“That sneeze.” I wasn’t sure if the noise that bubbled from me was a hyperventilating gasp or a hysterical laugh. “You didn’t set fire to those parchments with the candle, did you?”
“No. But don’t worry, I don’t go around accidentally lighting things on fire all the time.” He held his hands out to me, palms up, as if terrified of scaring me. When he spoke, his voice was slightly hitched, his lips barely moving as if he was trying to keep his teeth hidden. “That was a rare exception.”
There was something so hilarious and comforting about this half-man, half-dragon self-consciously hiding his fangs that I found myself grinning and stepping forward. I poked his chest with a finger. “I’m not going to faint at the sight of your teeth.”
A twitch to his mouth nearly broke through, but he spoke so carefully that only a flash of teeth showed. “They’re sharp.”
“You’re a dragon.” I poked him again. “Pointed teeth are to be expected.”
This time, he gave a whoosh of a breath and let more than a hint of his grin break through. A row of sharp, pointed teeth flashed in the sunlight. “I don’t want to scare you. Especially right before we are about to fly.”
“Fly. Yes. That.” My gaze strayed to his wings. I’d flown with him before, but there was a strange tension, now that I knew the dragon was Evander. “You have wings.”
He stretched one toward me. “They’re real. Go ahead. You can touch them.”
I poked his wing, then gathered my courage and ran my finger over the scales that covered the bone, muscle, and sinew. A thick membrane spread between the talons of the wings, much like a ginormous batwing. Except blue and scaled.
I walked around him, taking in the sight of his wings. They rose from his back through slits in his tunic, which were normally hidden beneath his jerkin.
“This is my half-dragon form. I can turn into a full dragon as well.” Evander remained still as I finished my circle around him.
“That sounds…intimidating.” I shivered at the cold breeze, pulling my cloak tighter around myself.
He flashed another far too fang-filled smile, though the scariness of his teeth was eased by the smile crinkles around his eyes and creasing his cheeks. “Don’t worry. I won’t turn into a full dragon without warning you first.”
“Thanks.” While I trusted Evander, I wasn’t sure I was quite ready to find myself face-to-face with his full dragon form just yet. The half-dragon form was strange enough.
Evander’s gaze swept over my face, almost as if he was as hesitant about this as I was.
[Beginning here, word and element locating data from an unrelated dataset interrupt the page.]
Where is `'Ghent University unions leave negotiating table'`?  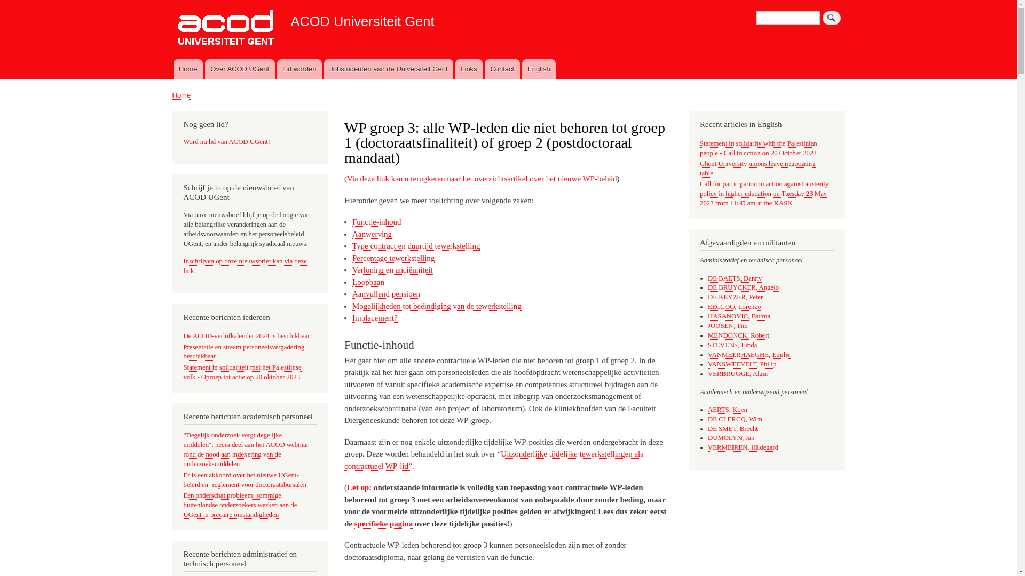
'Ghent University unions leave negotiating table' is located at coordinates (757, 168).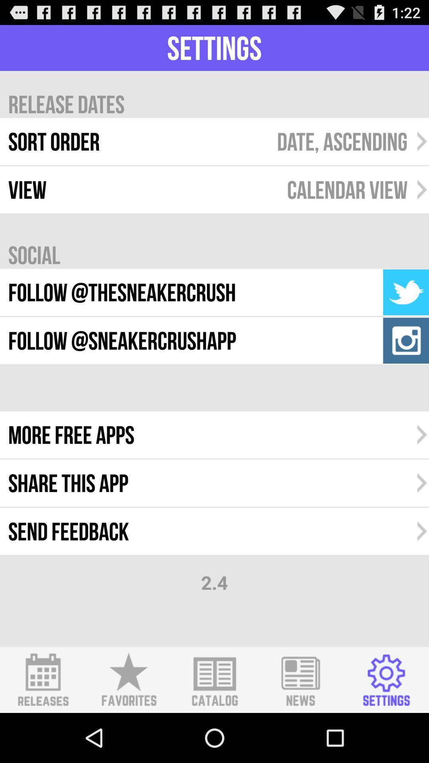 This screenshot has height=763, width=429. I want to click on the star icon, so click(128, 728).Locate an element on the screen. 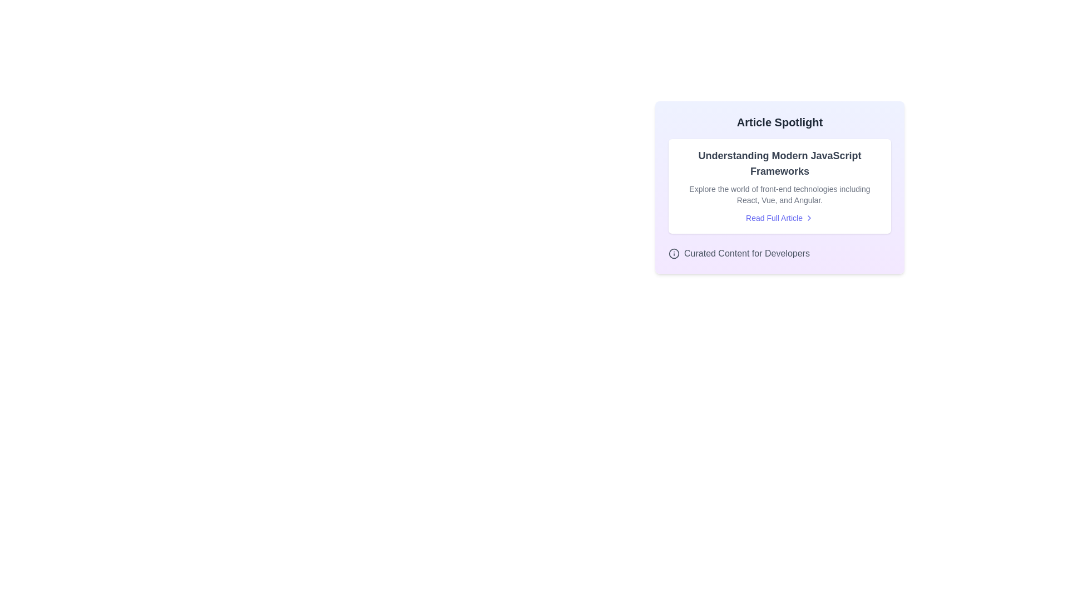  the circular information icon, which features a bold outer circle, a vertical line segment, and a dot, located next to the text 'Curated Content for Developers' in the bottom-left corner of a purple box is located at coordinates (673, 253).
“Are you ready to experience your first flight in the daylight?”
Not really.
“Yes.” I gestured between the two of us. “I guess this is the part where you pick me up?”
He nodded, then scooped me up just as gently and easily as before, cradling me against his chest.
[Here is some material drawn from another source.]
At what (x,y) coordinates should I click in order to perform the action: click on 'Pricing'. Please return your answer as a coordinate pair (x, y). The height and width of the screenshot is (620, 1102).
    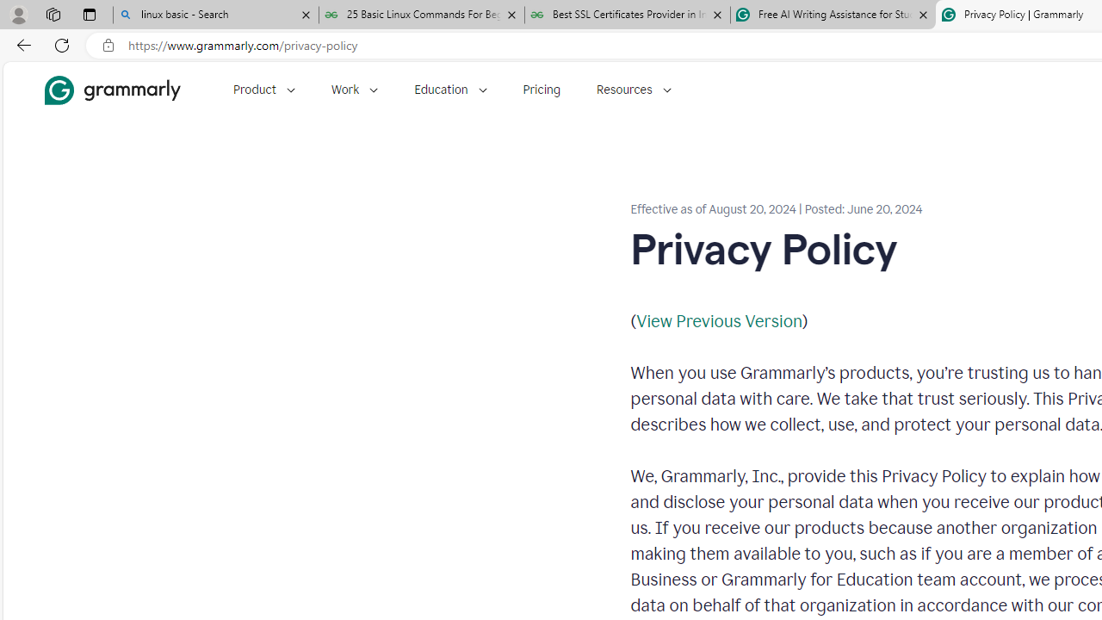
    Looking at the image, I should click on (541, 90).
I wasn’t sure what to do with my hands. Should I wrap my arms around his neck? Dig my fingers into his tunic? I’d spent the last three flights just huddling in his arms, purposefully not looking around.
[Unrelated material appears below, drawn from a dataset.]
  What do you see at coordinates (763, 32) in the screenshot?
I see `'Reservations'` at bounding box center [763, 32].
Evander gathered himself, then launched us into the sky.
I couldn’t help a squeak, and my arms found their way around his neck by instinct. The hair at the back of his neck tickled my fingers, his warmth seeping into me.
No wonder he didn’t get cold easily. He was a dragon. He was a walking fireplace.
For the first few moments, I huddled against him, my eyes tearing up from the cold breeze whipping against my face. Evander’s wings whumped against the air in a rhythm as steady as his heart beat beneath my ear.
Willing my own heart to calm, I swiped my face against my arm and risked a peek down.
Far below, rocky crags crusted with snow flashed by. Stands of spruces stabbed toward the sky while swathes of green wound through the mountains in the deep valleys.
I’d thought I’d be more scared, but we were up so high and Evander’s arms were so secure around me that I didn’t have any sense that I could fall.
“This is beautiful.” I leaned a bit farther out, keeping my firm grip around his neck to anchor me.
“The Court of Stone is one of the Winter Courts in the Fae Realm. It’s always winter here.” Evander glided lower, skimming just above a rocky ledge similar to the one the golden sheep had been dancing over the day before. “There’s always fresh snow and deep green trees.”
“But it’s never warm.” I gave an exaggerated shiver.